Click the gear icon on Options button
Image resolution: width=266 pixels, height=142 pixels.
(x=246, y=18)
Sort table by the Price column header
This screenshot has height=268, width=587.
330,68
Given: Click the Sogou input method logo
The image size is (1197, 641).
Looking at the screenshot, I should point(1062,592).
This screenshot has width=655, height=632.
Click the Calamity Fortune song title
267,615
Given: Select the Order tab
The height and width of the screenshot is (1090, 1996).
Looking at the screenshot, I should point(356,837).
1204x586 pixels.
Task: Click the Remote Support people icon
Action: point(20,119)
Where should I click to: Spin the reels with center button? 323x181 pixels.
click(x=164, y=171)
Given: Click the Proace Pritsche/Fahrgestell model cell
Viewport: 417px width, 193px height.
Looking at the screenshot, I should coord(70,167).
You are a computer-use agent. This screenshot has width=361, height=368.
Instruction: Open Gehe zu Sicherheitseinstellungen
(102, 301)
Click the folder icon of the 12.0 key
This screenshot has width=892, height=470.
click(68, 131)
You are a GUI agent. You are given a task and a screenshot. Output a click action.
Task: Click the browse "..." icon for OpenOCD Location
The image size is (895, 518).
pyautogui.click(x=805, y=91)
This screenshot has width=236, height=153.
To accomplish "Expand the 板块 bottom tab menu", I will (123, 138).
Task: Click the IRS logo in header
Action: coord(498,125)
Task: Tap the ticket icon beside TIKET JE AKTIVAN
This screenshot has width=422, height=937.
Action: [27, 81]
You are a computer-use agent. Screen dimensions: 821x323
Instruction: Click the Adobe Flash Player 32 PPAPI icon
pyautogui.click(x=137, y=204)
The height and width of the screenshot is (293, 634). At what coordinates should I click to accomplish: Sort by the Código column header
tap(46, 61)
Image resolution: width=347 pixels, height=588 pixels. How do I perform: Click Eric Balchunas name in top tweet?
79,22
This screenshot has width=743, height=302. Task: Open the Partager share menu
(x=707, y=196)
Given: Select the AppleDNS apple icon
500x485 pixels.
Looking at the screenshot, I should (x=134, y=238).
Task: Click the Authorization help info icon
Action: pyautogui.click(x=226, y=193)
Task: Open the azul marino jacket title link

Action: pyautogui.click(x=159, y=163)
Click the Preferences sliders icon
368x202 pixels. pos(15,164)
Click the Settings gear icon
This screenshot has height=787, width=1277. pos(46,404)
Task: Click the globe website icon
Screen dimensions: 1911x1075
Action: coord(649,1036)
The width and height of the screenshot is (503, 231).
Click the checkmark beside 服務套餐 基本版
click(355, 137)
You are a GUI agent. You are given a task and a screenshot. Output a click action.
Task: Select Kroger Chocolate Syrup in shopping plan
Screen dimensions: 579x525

■ ■ ■

# [Task objective]
Copy out all of the records above exactly as they appear, line for line.

# [Exercise answer]
Click the gear icon on Options button
Image resolution: width=266 pixels, height=142 pixels.
(x=246, y=18)
Sort table by the Price column header
This screenshot has height=268, width=587.
330,68
Given: Click the Sogou input method logo
The image size is (1197, 641).
Looking at the screenshot, I should point(1062,592).
This screenshot has width=655, height=632.
Click the Calamity Fortune song title
267,615
Given: Select the Order tab
The height and width of the screenshot is (1090, 1996).
Looking at the screenshot, I should point(356,837).
1204x586 pixels.
Task: Click the Remote Support people icon
Action: point(20,119)
Where should I click to: Spin the reels with center button? 323x181 pixels.
click(x=164, y=171)
Given: Click the Proace Pritsche/Fahrgestell model cell
Viewport: 417px width, 193px height.
Looking at the screenshot, I should coord(70,167).
You are a computer-use agent. This screenshot has width=361, height=368.
Instruction: Open Gehe zu Sicherheitseinstellungen
(102, 301)
Click the folder icon of the 12.0 key
This screenshot has width=892, height=470.
click(68, 131)
You are a GUI agent. You are given a task and a screenshot. Output a click action.
Task: Click the browse "..." icon for OpenOCD Location
The image size is (895, 518).
pyautogui.click(x=805, y=91)
This screenshot has width=236, height=153.
To accomplish "Expand the 板块 bottom tab menu", I will (123, 138).
Task: Click the IRS logo in header
Action: coord(498,125)
Task: Tap the ticket icon beside TIKET JE AKTIVAN
This screenshot has width=422, height=937.
Action: [27, 81]
You are a computer-use agent. Screen dimensions: 821x323
Instruction: Click the Adobe Flash Player 32 PPAPI icon
pyautogui.click(x=137, y=204)
The height and width of the screenshot is (293, 634). At what coordinates should I click to accomplish: Sort by the Código column header
tap(46, 61)
Image resolution: width=347 pixels, height=588 pixels. How do I perform: Click Eric Balchunas name in top tweet?
79,22
This screenshot has width=743, height=302. Task: Open the Partager share menu
(x=707, y=196)
Given: Select the AppleDNS apple icon
500x485 pixels.
Looking at the screenshot, I should (x=134, y=238).
Task: Click the Authorization help info icon
Action: pyautogui.click(x=226, y=193)
Task: Open the azul marino jacket title link

Action: pyautogui.click(x=159, y=163)
Click the Preferences sliders icon
368x202 pixels. pos(15,164)
Click the Settings gear icon
This screenshot has height=787, width=1277. pos(46,404)
Task: Click the globe website icon
Screen dimensions: 1911x1075
Action: coord(649,1036)
The width and height of the screenshot is (503, 231).
Click the checkmark beside 服務套餐 基本版
click(355, 137)
You are a GUI agent. You are given a task and a screenshot. Output a click action.
Task: Select Kroger Chocolate Syrup in shopping plan
Screen dimensions: 579x525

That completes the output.